Jürgen Habermas acusó traición a las incumplidas promesas de la modernidad y la novedad nació cansada quizá por aceleración: su ciclo de vida y muerte y renacimiento tiene una velocidad mucho mayor que la del ave fénix. Con el tiempo, a la wunderkammer en esteroides —y alguna otra droga sintética, sin duda—, la bienal poco a poco le sumó consciencia —o eso quiso hacernos creer. Se abogó por más ética en vez de tanta y superflua estética (2000, dirigida por Massimiliano Fuksas), primer aviso contra la espectacularidad arquitectónica; algunos años después por la ciudad como espacio originario y problemático a la vez de la arquitectura y la sociedad (2006, Richard Burdett), el suelo común (2012, David Chipperfield) sobre el que todos nos encontramos (2010, Kazuyo Sejima). Al final, se cerró el círculo volviendo a lo fundamental (2014, Rem Koolhaas) que son los pisos y los techos, las puertas y las ventanas, las escaleras y las rampas, que hoy no se codifican sólo y ni siquiera primordialmente en tratados arquitectónicos o manuales normativos sino en códigos, reglamentos y, sobre todo, catálogos comerciales. Fin de la historia.

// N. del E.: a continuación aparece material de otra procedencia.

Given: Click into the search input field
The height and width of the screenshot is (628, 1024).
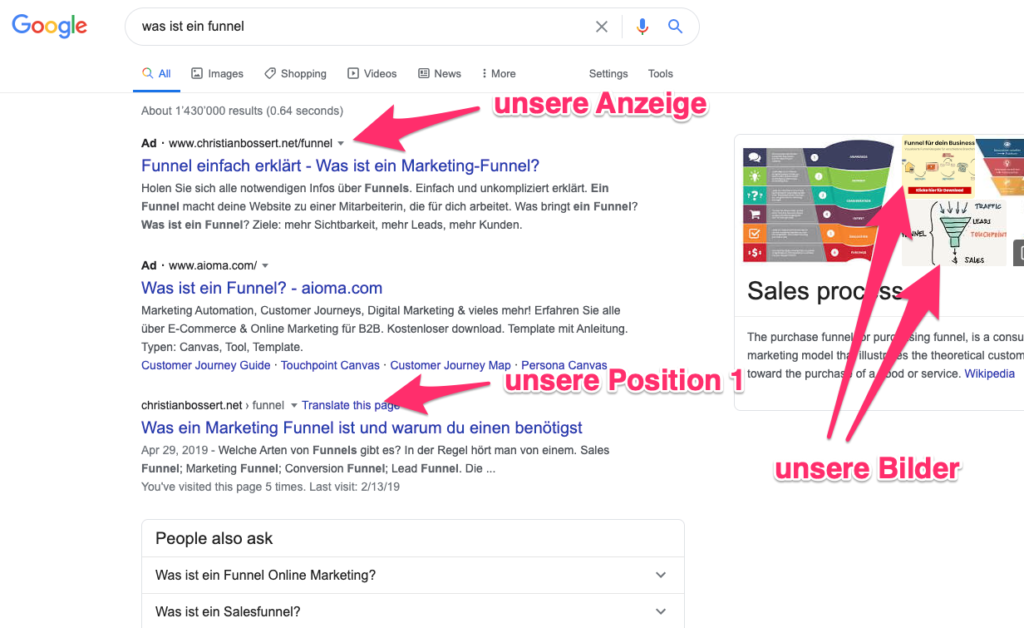Looking at the screenshot, I should [x=360, y=27].
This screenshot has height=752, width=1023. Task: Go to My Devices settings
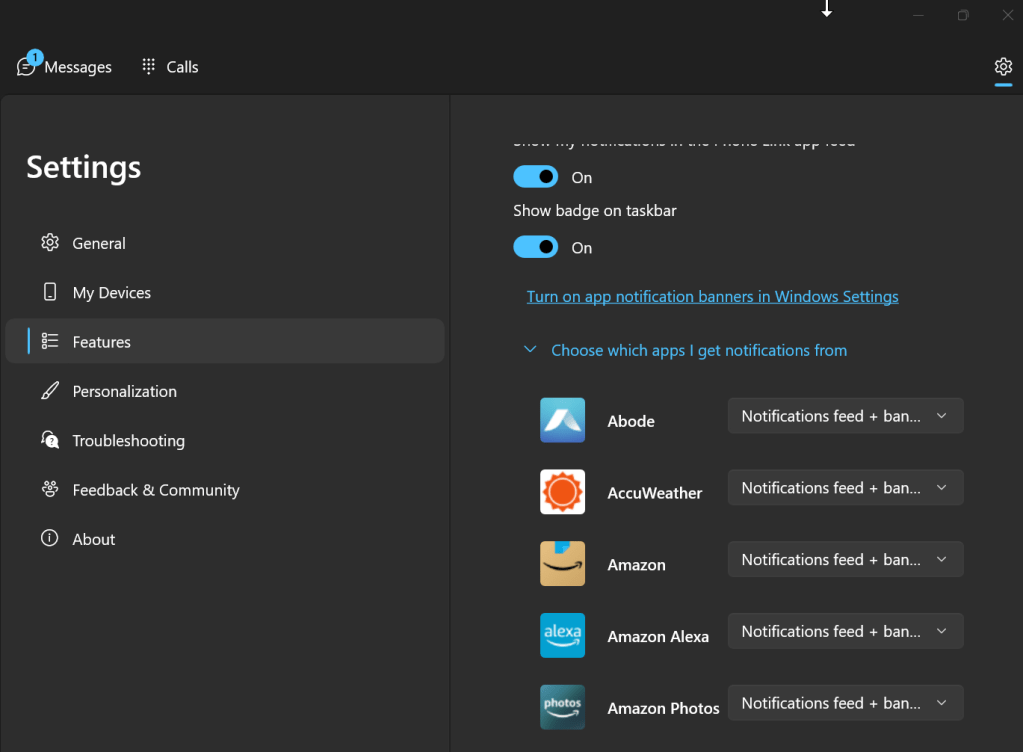click(x=111, y=293)
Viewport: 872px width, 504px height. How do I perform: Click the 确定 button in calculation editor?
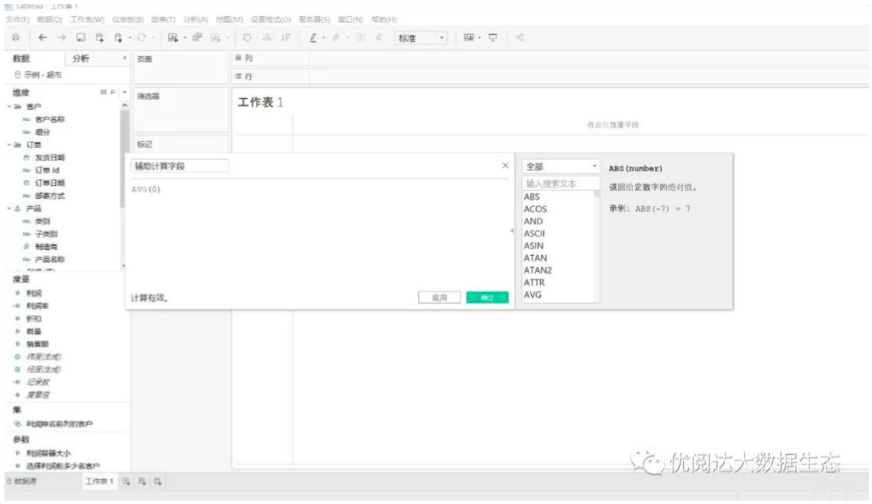487,297
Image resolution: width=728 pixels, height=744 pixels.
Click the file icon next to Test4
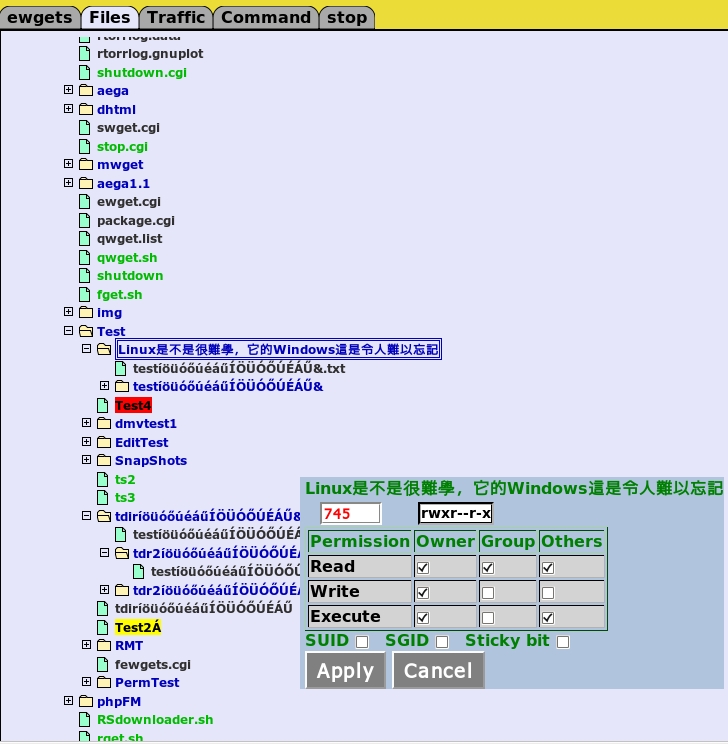103,405
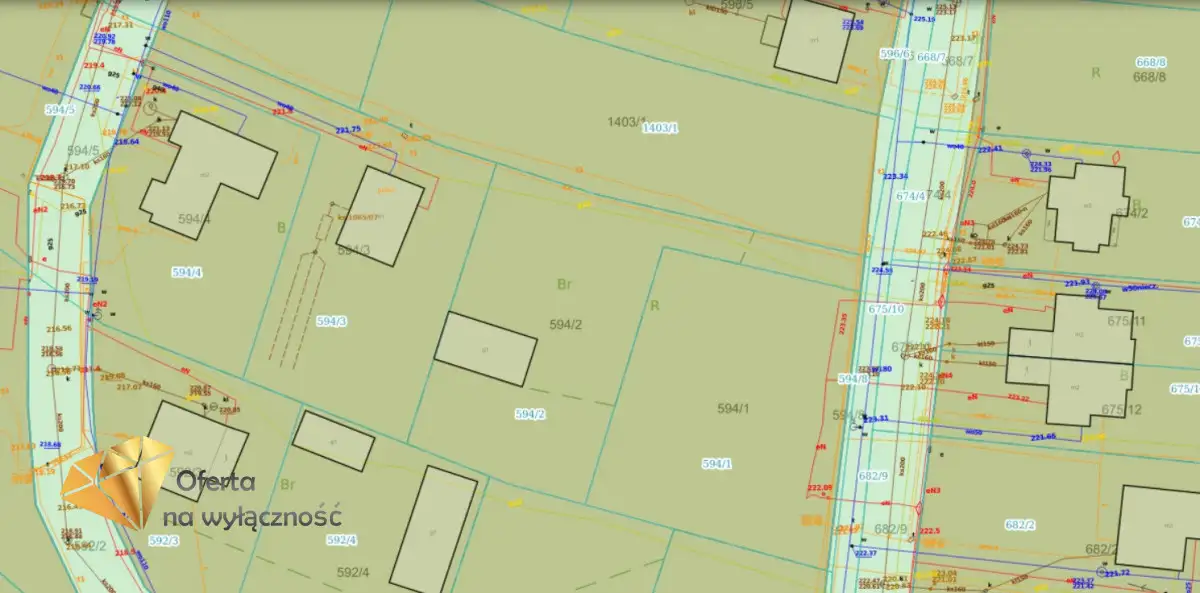Click the 216.56 elevation label on the left road
1200x593 pixels.
coord(59,328)
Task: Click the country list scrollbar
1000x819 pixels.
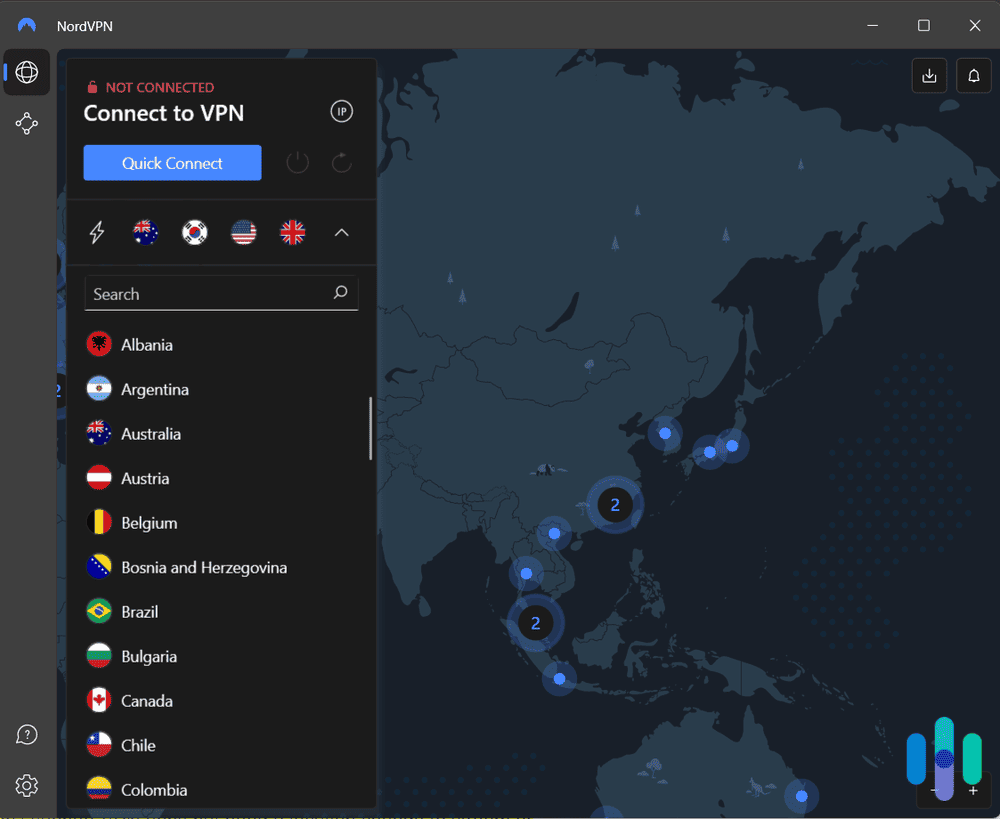Action: click(x=370, y=428)
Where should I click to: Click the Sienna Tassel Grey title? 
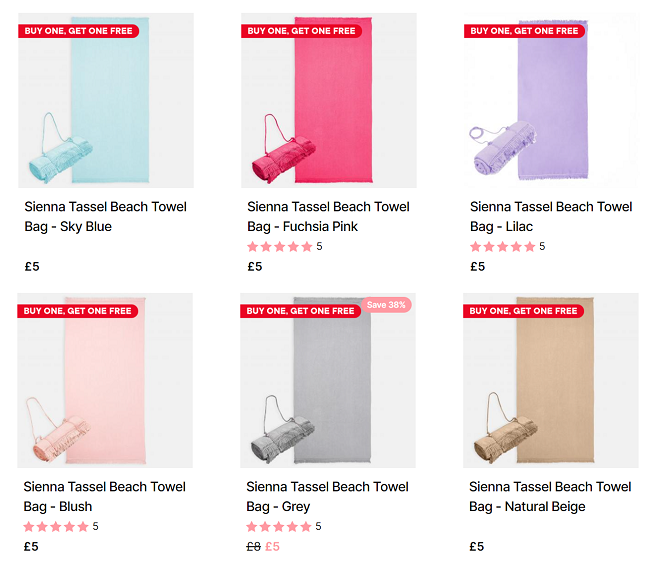328,497
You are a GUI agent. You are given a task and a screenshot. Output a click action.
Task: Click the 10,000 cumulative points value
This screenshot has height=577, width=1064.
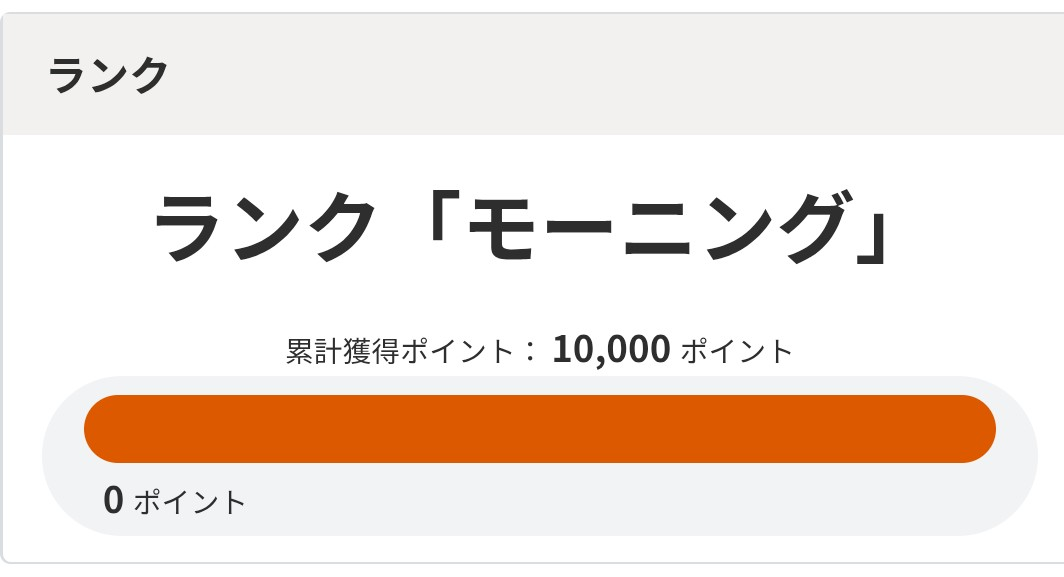point(610,350)
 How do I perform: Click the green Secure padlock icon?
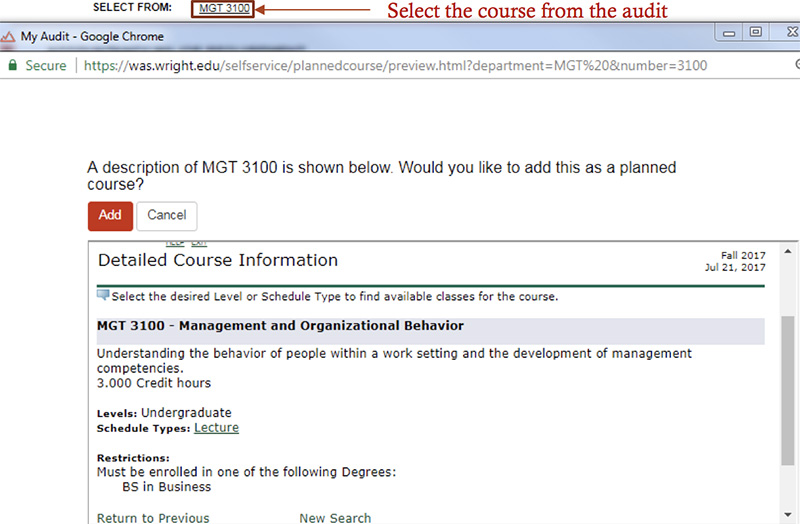(13, 66)
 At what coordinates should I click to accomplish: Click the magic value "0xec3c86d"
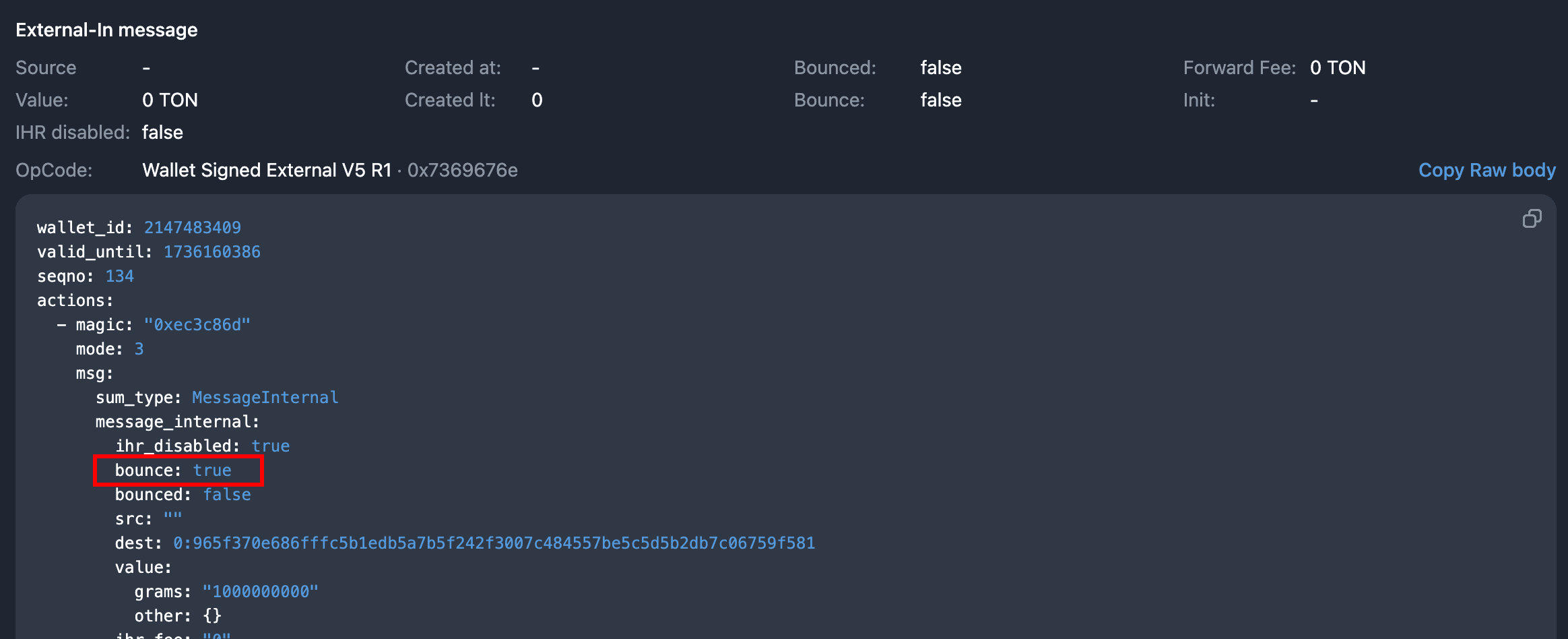point(197,325)
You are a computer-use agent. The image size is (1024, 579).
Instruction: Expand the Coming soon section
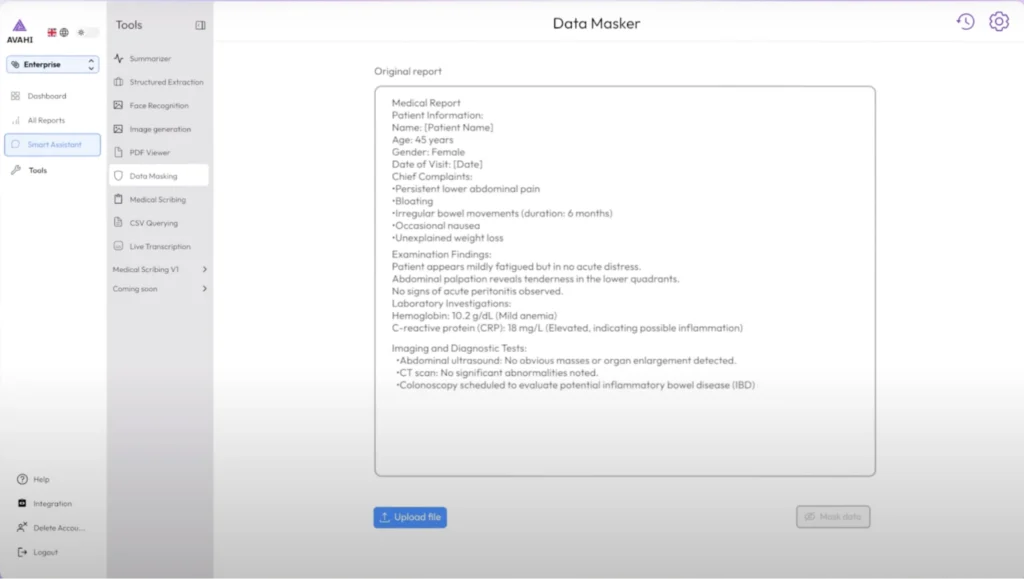point(160,289)
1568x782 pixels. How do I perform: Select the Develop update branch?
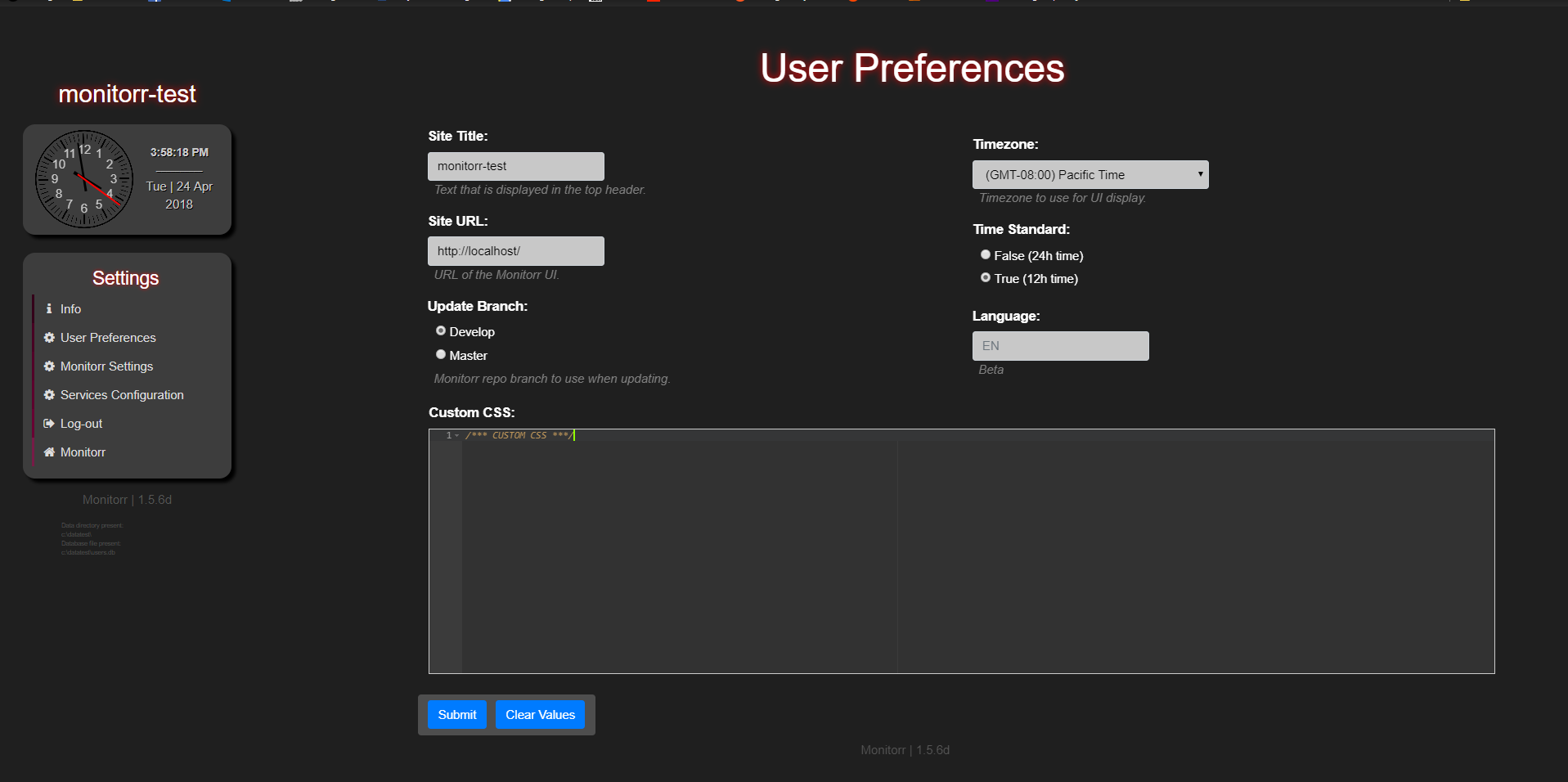[441, 330]
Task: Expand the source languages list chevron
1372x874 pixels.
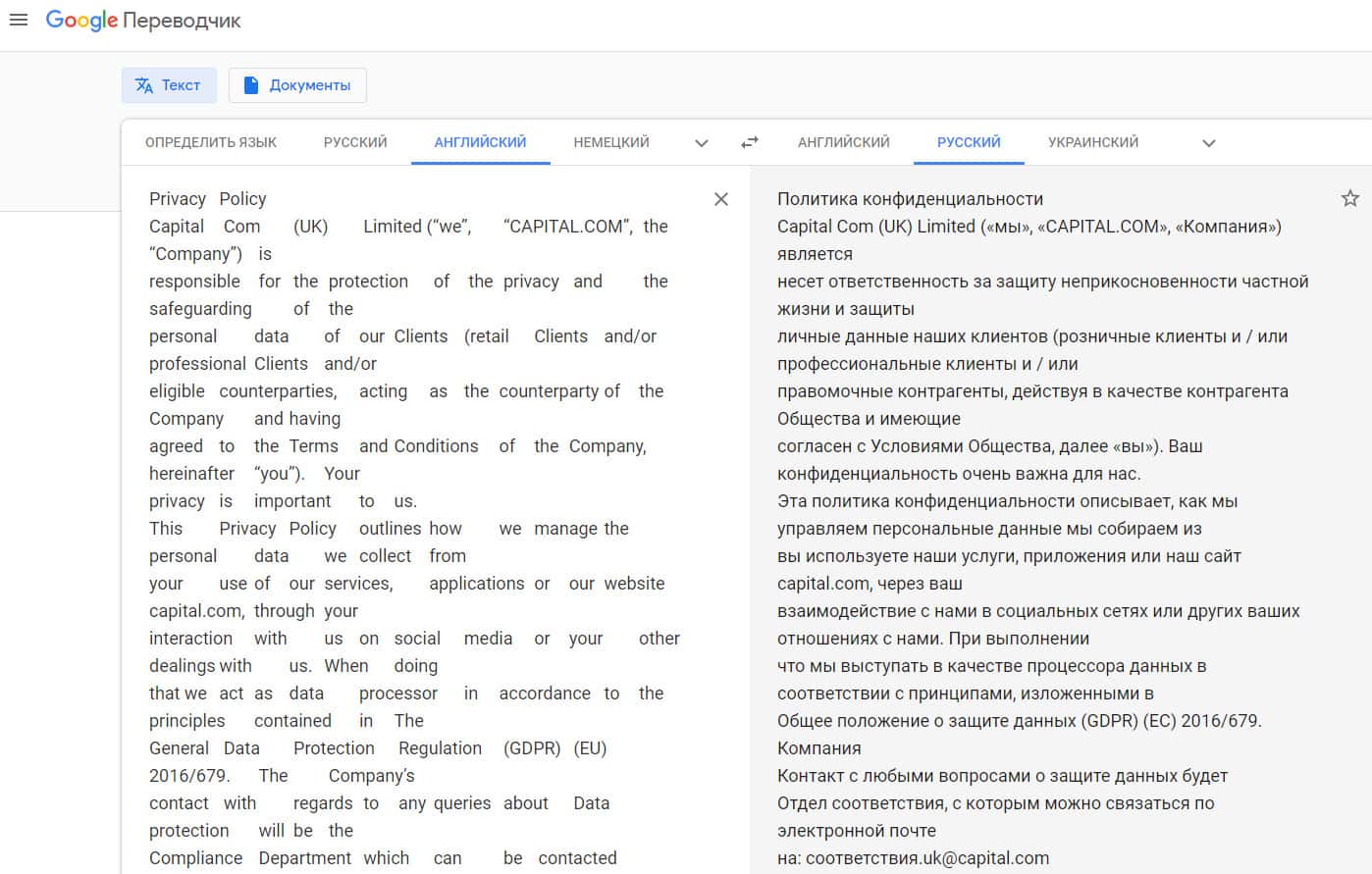Action: (702, 143)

Pero la historia nunca termina. No la de la arquitectura, al menos. Siempre está presente —lo advirtió el título de la primera bienal—, reinventándose desde sus cenizas. Reinventarse a partir de híbridos monstruosos que toman del Partenón y de un automóvil con total desparpajo es el gesto arquitectónico por excelencia. Sólo así, renaciendo como un fénix, hay arquitectura —que no ha sido nunca nada más y simplemente la construcción de edificios. La historia vuelve a empezar porque los arquitectos hacen falta, ahí en el frente, donde la necesidad apremia —aunque hay que definir dónde y qué es eso—, incluso para decir cuándo hay arquitectura sin arquitectos. O al menos eso suponemos al reunirnos, cada dos años aquí, cada otros tantos en distintas ciudades, preguntándonos por el sentido y el significado —y mejor en plural: los sentidos y significados— de lo que hacemos. Quizá, como dijo Heródoto del ave fénix, eso, la arquitectura, es algo de lo que nos han hablado y hemos visto en imágenes, pero que no conocemos realmente.